(SUPPLIED MATERIAL)
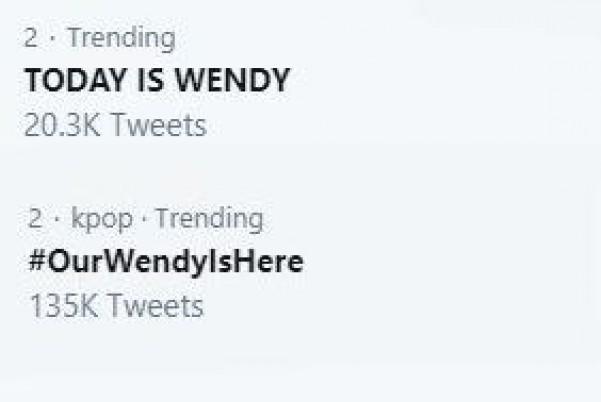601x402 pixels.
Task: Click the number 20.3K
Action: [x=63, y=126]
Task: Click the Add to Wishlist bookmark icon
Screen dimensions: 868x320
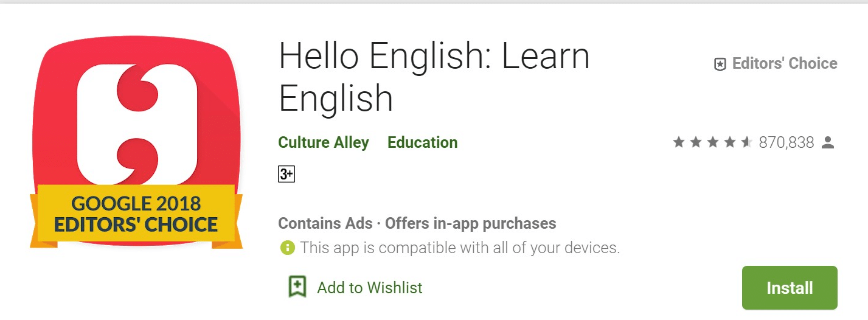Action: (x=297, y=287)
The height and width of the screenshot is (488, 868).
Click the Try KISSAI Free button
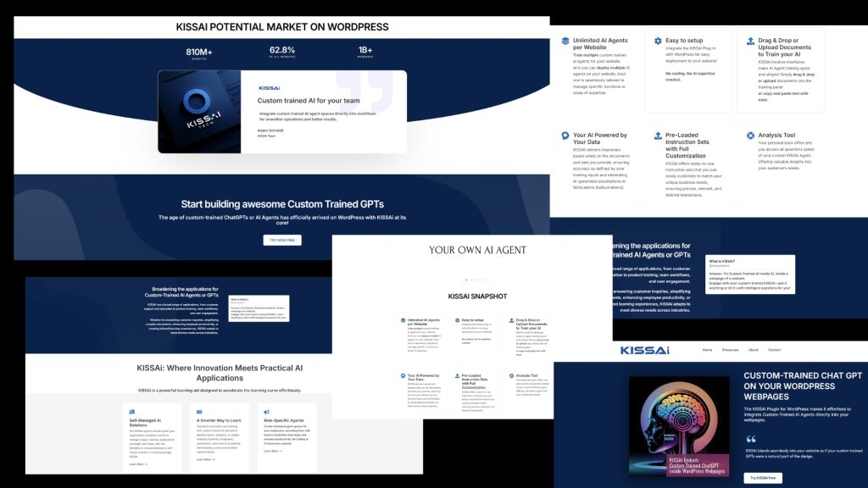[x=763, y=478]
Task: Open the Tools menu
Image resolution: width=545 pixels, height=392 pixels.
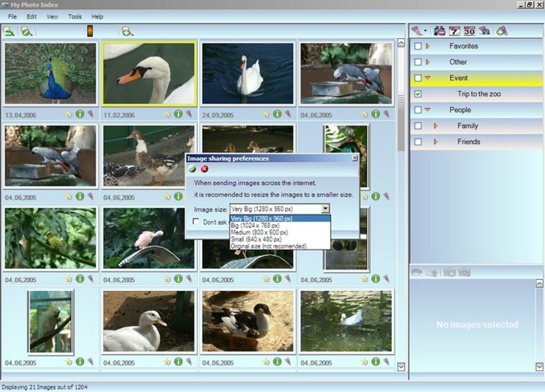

(HOW TO COMPLETE THIS TASK) Only lines holding the string "width" are wanted; gather each one from the entries above.

(EXERCISE SOLUTION)
The height and width of the screenshot is (488, 868).
Image resolution: width=545 pixels, height=392 pixels.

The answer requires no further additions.